The response should be an exact repetition of all the entries.
(Beginning of Data for this exercise)
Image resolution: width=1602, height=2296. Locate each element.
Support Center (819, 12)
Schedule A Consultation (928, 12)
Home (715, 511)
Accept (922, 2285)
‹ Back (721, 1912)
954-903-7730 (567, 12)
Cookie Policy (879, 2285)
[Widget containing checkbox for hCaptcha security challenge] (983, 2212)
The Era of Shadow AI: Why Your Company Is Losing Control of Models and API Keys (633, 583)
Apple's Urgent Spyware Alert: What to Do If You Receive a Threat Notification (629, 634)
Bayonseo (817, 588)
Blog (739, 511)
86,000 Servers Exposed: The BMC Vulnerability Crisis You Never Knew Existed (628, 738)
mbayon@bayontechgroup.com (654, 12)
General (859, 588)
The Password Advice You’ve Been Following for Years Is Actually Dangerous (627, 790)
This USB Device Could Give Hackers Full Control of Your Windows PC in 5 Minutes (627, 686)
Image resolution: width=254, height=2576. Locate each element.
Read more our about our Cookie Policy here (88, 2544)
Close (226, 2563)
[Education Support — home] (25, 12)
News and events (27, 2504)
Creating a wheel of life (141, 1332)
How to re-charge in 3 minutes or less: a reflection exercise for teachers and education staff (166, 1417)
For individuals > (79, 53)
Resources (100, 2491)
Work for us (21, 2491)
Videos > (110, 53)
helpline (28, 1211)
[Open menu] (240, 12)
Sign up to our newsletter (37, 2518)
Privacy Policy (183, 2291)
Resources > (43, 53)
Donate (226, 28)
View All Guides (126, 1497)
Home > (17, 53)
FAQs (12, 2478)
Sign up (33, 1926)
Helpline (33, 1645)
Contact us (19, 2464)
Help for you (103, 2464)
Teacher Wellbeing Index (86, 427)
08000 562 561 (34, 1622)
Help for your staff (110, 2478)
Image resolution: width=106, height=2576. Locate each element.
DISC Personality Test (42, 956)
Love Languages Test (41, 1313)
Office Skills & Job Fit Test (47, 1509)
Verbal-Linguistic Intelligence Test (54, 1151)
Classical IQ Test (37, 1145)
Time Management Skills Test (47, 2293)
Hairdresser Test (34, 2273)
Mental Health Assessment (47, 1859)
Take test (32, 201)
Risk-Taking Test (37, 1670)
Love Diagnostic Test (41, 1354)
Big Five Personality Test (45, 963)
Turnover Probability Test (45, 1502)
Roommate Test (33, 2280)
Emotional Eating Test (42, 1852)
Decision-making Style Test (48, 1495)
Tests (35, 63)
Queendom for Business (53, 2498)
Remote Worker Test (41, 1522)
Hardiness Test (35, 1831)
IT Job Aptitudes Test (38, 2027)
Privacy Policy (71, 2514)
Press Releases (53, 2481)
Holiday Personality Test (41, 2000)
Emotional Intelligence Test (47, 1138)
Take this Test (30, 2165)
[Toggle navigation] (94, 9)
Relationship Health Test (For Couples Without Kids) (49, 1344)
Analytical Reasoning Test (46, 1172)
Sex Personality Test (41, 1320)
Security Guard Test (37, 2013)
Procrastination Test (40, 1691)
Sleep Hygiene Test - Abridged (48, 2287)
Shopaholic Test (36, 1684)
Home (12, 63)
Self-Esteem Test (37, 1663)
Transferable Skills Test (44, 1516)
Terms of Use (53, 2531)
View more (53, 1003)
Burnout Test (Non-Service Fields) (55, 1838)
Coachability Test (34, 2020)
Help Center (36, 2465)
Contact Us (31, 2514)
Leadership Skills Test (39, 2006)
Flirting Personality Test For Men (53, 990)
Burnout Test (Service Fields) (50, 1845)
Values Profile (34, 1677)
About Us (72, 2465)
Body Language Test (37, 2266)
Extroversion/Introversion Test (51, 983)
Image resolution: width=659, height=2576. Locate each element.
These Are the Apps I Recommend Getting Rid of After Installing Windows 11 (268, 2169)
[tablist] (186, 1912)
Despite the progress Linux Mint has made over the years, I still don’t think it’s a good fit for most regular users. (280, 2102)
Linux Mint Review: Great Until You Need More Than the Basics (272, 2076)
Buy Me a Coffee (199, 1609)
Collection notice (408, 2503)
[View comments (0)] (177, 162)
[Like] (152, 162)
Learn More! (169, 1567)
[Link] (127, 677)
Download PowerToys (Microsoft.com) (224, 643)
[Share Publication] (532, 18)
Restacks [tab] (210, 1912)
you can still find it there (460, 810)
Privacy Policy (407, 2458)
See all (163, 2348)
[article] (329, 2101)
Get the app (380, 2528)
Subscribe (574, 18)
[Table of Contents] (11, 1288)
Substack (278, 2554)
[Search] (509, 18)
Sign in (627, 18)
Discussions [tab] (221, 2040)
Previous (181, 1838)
(End of Data for this exercise)
*Response below*
Image resolution: width=1602, height=2296. Locate each element.
Support Center (819, 12)
Schedule A Consultation (928, 12)
Home (715, 511)
Accept (922, 2285)
‹ Back (721, 1912)
954-903-7730 (567, 12)
Cookie Policy (879, 2285)
[Widget containing checkbox for hCaptcha security challenge] (983, 2212)
The Era of Shadow AI: Why Your Company Is Losing Control of Models and API Keys (633, 583)
Apple's Urgent Spyware Alert: What to Do If You Receive a Threat Notification (629, 634)
Bayonseo (817, 588)
Blog (739, 511)
86,000 Servers Exposed: The BMC Vulnerability Crisis You Never Knew Existed (628, 738)
mbayon@bayontechgroup.com (654, 12)
General (859, 588)
The Password Advice You’ve Been Following for Years Is Actually Dangerous (627, 790)
This USB Device Could Give Hackers Full Control of Your Windows PC in 5 Minutes (627, 686)
Image resolution: width=254, height=2576. Locate each element.
Read more our about our Cookie Policy here (88, 2544)
Close (226, 2563)
[Education Support — home] (25, 12)
News and events (27, 2504)
Creating a wheel of life (141, 1332)
How to re-charge in 3 minutes or less: a reflection exercise for teachers and education staff (166, 1417)
For individuals > (79, 53)
Resources (100, 2491)
Work for us (21, 2491)
Videos > (110, 53)
helpline (28, 1211)
[Open menu] (240, 12)
Sign up to our newsletter (37, 2518)
Privacy Policy (183, 2291)
Resources > (43, 53)
Donate (226, 28)
View All Guides (126, 1497)
Home > (17, 53)
FAQs (12, 2478)
Sign up (33, 1926)
Helpline (33, 1645)
Contact us (19, 2464)
Help for you (103, 2464)
Teacher Wellbeing Index (86, 427)
08000 562 561 (34, 1622)
Help for your staff (110, 2478)
Image resolution: width=106, height=2576. Locate each element.
DISC Personality Test (42, 956)
Love Languages Test (41, 1313)
Office Skills & Job Fit Test (47, 1509)
Verbal-Linguistic Intelligence Test (54, 1151)
Classical IQ Test (37, 1145)
Time Management Skills Test (47, 2293)
Hairdresser Test (34, 2273)
Mental Health Assessment (47, 1859)
Take test (32, 201)
Risk-Taking Test (37, 1670)
Love Diagnostic Test (41, 1354)
Big Five Personality Test (45, 963)
Turnover Probability Test (45, 1502)
Roommate Test (33, 2280)
Emotional Eating Test (42, 1852)
Decision-making Style Test (48, 1495)
Tests (35, 63)
Queendom for Business (53, 2498)
Remote Worker Test (41, 1522)
Hardiness Test (35, 1831)
IT Job Aptitudes Test (38, 2027)
Privacy Policy (71, 2514)
Press Releases (53, 2481)
Holiday Personality Test (41, 2000)
Emotional Intelligence Test (47, 1138)
Take this Test (30, 2165)
[Toggle navigation] (94, 9)
Relationship Health Test (For Couples Without Kids) (49, 1344)
Analytical Reasoning Test (46, 1172)
Sex Personality Test (41, 1320)
Security Guard Test (37, 2013)
Procrastination Test (40, 1691)
Sleep Hygiene Test - Abridged (48, 2287)
Shopaholic Test (36, 1684)
Home (12, 63)
Self-Esteem Test (37, 1663)
Transferable Skills Test (44, 1516)
Terms of Use (53, 2531)
View more (53, 1003)
Burnout Test (Non-Service Fields) (55, 1838)
Coachability Test (34, 2020)
Help Center (36, 2465)
Contact Us (31, 2514)
Leadership Skills Test (39, 2006)
Flirting Personality Test For Men (53, 990)
Burnout Test (Service Fields) (50, 1845)
Values Profile (34, 1677)
About Us (72, 2465)
Body Language Test (37, 2266)
Extroversion/Introversion Test (51, 983)
Image resolution: width=659, height=2576. Locate each element.
These Are the Apps I Recommend Getting Rid of After Installing Windows 11 (268, 2169)
[tablist] (186, 1912)
Despite the progress Linux Mint has made over the years, I still don’t think it’s a good fit for most regular users. (280, 2102)
Linux Mint Review: Great Until You Need More Than the Basics (272, 2076)
Buy Me a Coffee (199, 1609)
Collection notice (408, 2503)
[View comments (0)] (177, 162)
[Like] (152, 162)
Learn More! (169, 1567)
[Link] (127, 677)
Download PowerToys (Microsoft.com) (224, 643)
[Share Publication] (532, 18)
Restacks [tab] (210, 1912)
you can still find it there (460, 810)
Privacy Policy (407, 2458)
See all (163, 2348)
[article] (329, 2101)
Get the app (380, 2528)
Subscribe (574, 18)
[Table of Contents] (11, 1288)
Substack (278, 2554)
[Search] (509, 18)
Sign in (627, 18)
Discussions [tab] (221, 2040)
Previous (181, 1838)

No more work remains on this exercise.